Salvador: Plano Municipal de Educação é um golpe contra a cidade, afirma vereador

Vereador Hilton Coelho critica Plano Municipal de Educação de Salvador.
Vereador Hilton Coelho critica Plano Municipal de Educação de Salvador.
Vereador Hilton Coelho critica Plano Municipal de Educação de Salvador.
Vereador Hilton Coelho critica Plano Municipal de Educação de Salvador.

O Projeto de Lei que institui o Plano Municipal de Educação (PME) de Salvador, enviado pelo prefeito ACM Neto entrou na pauta de votação da Câmara Municipal. O vereador Hilton Coelho (PSOL), membro da Comissão de Educação da Casa, o classifica como “um golpe contra a Educação pública e gratuita, um atentado o direito do nosso povo. Ele chega ilegal em todos os aspectos. Há obrigatoriedade de realização de audiências públicas, o que não ocorreu sob convocação do Executivo. Cita nome de instituições como a Universidade Federal da Bahia (UFBA) e a Universidade do Estado da Bahia (Uneb) que já declaram como não participantes de quaisquer ações em relação ao PME. O uso desautorizado do nome de instituições mostra que a falta de escrúpulo orienta as iniciativas da atual gestão da prefeitura”, afirma.

Para o legislador, “além do aspecto de conteúdo da reorganização, a forma utilizada pelo prefeito ACM Neto é desleal com a luta das educadoras. O PME está em discussão na Câmara e deve ser aprovado pela maioria governista. O prefeito, temendo a força da categoria, jogou para o ano seguinte ao das eleições o envio de projeto que vai regulamentar o art. 9º do PME, que pretende legalizar a reorganização escolar em Salvador e colocar em prática todas as alterações nefastas à educação. Em 2017, depois das eleições, teremos escolas privatizadas, administradas por organizações sociais e não mais pela Secretaria de Educação (Smed) ”.

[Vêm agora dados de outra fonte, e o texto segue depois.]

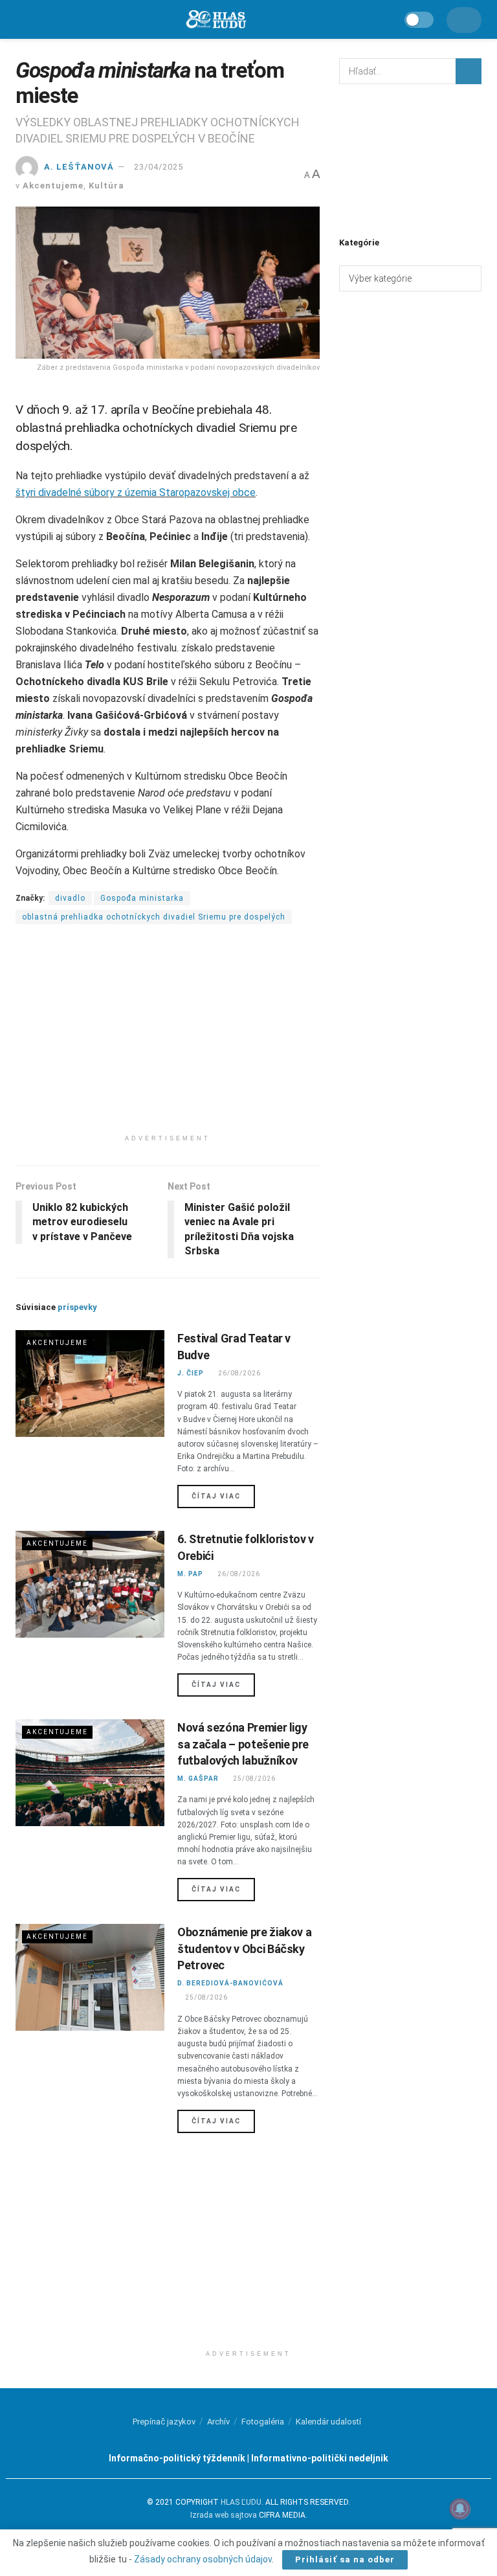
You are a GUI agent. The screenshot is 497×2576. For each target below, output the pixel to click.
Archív (218, 2421)
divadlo (70, 898)
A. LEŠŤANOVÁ (79, 167)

Hilton Coelho detalha que os professores serão contratados pela CLT e não mais estatutários. Criarão duas categorias de professores, representado por diferentes sindicatos; diretores escolares substituídos pelos interesses das organizações sociais; fechamento e junção de turmas para poder dar mais lucro para a iniciativa privada.  Esse é o cenário da reorganização escolar, posta em prática nos estados de Goiás e São Paulo e que ACM Neto começou a colocar em prática em Salvador”.

O vereador critica com veemência as organizações sociais que assumiriam a educação. “São, na realidade, verdadeiras empresas mascaradas, que estão intimamente ligadas a esquemas de superfaturamento em contratos com o poder público. Em Salvador, o fechamento de escolas, a junção de turmas e a redução dos alunos na Educação de Jovens e Adultos (EJA), promovidos pela gestão de ACM Neto em 2016, é a terraplanagem para a imposição da reorganização escolar, que poderá ser consolidada com a aprovação do PME. Visa garantir os lucros futuros das organizações sociais”.

“Reafirmamos nosso compromisso com a educação pública, gratuita, de qualidade e que atenda os interesses da maioria da população. Estamos juntos com a categoria contra a superexploração dos professores, com ampliação do adoecimento, medicalização dos estudantes com desempenho insuficiente. É a imposição da lógica de mercado na educação, às custas da qualidade e da garantia do direito social básico, com a desresponsabilização pelo Estado. A população em geral deve se manifestar contra este PME, em especial as educadoras e educadores. Vamos resistir e impedir mais este golpe, este ataque a um direito fundamental que é a educação”, finaliza Hilton Coelho.